Si jamais sa peut servir à ceux qui ont et le bug du FTP, je l’ai eu, et je l’ai résolue en modifiant un petit peut les règles :
# FTP In
iptables -t filter -A INPUT -m state –state ESTABLISHED,RELATED -j ACCEPT
iptables -t filter -A INPUT -p tcp –dport 21 -j ACCEPT
iptables -t filter -A INPUT -p tcp –dport 20 -j ACCEPT
# FTP Out
iptables -t filter -A OUTPUT -p tcp –dport 21 -j ACCEPT
iptables -t filter -A OUTPUT -p tcp –dport 20 -j ACCEPT
En gros pour faire simple j’ai inversé les règles entrantes et sortantes et autoriser les connexions déjà établies en premier.
Voila sa à marcher pour moi 😉 Bonne chance à vous 🙂
Et au faite, il déchire ton blog Alexis ! Continue car c’est super, bon courage pour la suite 😉
j’ai un probleme avec iptable
quand je lance la commande update-rc.d firewall defaults
j’ai ce message d’erreur :
update-rc.d: using dependency based boot sequencing
insserv: warning: current start runlevel(s) (empty) of script `firewall’ overwrites defaults (2 3 4 5).
que dois je faire ?
Salut,
Merci pour tes conseils qui sont bien utiles, mais j’ai une question j’ai fais un echo (dans mon .bshrc) comme tu cites à la fin de ton tuto pour recevoir un mail à chaque connexion, mais je reçois le mail dans /var/mail/utilisateur et non sur ma boite mail ? Comment faire pour modifier cela ?

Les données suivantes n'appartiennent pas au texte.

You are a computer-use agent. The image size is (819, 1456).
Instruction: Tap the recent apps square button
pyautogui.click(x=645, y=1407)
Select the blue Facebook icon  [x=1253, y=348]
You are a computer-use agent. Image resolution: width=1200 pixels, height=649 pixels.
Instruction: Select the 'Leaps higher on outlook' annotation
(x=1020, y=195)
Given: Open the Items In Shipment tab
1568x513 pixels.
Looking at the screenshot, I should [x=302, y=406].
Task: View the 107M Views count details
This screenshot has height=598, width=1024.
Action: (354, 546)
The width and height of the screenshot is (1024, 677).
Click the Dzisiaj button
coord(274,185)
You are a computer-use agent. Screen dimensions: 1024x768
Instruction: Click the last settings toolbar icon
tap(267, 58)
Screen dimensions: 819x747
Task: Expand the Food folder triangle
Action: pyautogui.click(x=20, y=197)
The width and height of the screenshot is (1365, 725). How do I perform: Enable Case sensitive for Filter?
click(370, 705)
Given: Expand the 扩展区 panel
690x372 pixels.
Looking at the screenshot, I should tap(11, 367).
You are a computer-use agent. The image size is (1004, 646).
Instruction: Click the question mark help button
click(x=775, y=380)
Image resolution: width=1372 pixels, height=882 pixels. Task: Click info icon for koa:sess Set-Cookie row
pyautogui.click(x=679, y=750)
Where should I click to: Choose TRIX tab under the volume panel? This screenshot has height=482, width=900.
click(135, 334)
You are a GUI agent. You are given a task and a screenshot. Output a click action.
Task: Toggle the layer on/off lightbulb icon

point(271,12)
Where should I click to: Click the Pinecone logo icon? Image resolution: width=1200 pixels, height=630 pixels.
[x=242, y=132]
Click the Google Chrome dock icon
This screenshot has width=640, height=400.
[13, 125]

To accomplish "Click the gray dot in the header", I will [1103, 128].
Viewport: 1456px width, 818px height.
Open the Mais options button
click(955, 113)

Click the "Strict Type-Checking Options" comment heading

Encore une fois merci des tes tutos et Joyeux Noël 😀
Cordialement.
Bonjour dztoar,
Il faut installer un serveur de mail sur le serveur dédié pour au moins pouvoir envoyer des emails. Après, c’est possible que se soit une erreur dans la ligne que j’ai donnée car les utilisateurs ne devraient rien recevoir du tout … il faut vérifier les « quotes », vous s’il en manque pas une quelques part.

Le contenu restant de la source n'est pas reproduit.